PROVIDED DATA:
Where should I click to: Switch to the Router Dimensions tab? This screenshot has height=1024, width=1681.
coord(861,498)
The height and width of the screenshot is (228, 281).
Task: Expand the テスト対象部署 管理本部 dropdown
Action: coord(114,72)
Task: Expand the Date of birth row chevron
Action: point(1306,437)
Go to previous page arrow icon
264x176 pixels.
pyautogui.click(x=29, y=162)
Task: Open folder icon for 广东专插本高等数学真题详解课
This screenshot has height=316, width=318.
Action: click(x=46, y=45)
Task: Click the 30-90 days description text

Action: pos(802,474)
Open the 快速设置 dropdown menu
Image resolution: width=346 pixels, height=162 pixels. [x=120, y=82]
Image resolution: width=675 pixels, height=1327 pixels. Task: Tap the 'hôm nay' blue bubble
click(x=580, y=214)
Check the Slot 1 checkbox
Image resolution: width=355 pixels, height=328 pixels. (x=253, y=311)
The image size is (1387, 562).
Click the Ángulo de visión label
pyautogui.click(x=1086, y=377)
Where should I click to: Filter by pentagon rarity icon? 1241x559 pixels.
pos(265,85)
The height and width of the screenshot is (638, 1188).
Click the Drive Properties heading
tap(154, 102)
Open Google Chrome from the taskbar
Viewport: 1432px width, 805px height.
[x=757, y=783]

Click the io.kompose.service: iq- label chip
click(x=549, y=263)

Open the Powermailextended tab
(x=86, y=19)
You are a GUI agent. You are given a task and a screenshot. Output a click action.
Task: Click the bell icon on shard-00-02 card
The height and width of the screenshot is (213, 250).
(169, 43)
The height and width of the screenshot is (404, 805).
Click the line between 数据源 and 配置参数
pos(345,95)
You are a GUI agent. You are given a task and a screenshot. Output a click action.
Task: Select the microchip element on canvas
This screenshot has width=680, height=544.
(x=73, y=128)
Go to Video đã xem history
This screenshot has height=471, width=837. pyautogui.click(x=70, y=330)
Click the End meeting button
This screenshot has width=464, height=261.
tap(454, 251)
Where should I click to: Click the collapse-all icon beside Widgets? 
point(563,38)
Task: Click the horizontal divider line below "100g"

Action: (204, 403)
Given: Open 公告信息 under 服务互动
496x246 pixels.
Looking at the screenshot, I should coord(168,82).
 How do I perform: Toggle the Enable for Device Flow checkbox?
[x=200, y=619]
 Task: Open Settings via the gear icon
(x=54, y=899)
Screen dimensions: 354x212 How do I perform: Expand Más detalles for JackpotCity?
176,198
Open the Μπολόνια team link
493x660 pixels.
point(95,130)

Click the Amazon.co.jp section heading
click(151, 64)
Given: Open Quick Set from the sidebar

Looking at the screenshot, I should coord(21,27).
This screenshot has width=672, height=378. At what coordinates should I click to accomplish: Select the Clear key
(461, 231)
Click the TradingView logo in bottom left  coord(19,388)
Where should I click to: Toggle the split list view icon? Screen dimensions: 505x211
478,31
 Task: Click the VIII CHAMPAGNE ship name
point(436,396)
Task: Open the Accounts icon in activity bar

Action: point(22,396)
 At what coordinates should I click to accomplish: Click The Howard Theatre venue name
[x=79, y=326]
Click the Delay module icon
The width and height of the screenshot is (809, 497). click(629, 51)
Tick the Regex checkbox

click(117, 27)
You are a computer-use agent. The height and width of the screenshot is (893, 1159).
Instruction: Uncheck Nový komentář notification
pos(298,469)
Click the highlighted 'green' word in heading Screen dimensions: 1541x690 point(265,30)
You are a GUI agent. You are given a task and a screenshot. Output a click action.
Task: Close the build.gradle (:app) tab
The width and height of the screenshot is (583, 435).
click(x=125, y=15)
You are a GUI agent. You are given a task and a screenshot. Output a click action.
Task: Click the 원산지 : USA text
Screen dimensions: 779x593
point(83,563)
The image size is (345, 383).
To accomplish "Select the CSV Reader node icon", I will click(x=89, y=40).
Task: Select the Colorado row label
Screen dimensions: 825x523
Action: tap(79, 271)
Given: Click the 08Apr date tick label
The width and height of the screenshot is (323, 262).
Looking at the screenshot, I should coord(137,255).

GIVEN EXERCISE: Lay out the material from its first line up to and including the line with "Task: Expand the Date of birth row chevron" as a Markdown table with the columns Row and Line. Number each row and skip blank lines.

SOLVED PROBLEM:
| Row | Line |
|---|---|
| 1 | Where should I click to: Switch to the Router Dimensions tab? This screenshot has height=1024, width=1681. |
| 2 | coord(861,498) |
| 3 | The height and width of the screenshot is (228, 281). |
| 4 | Task: Expand the テスト対象部署 管理本部 dropdown |
| 5 | Action: coord(114,72) |
| 6 | Task: Expand the Date of birth row chevron |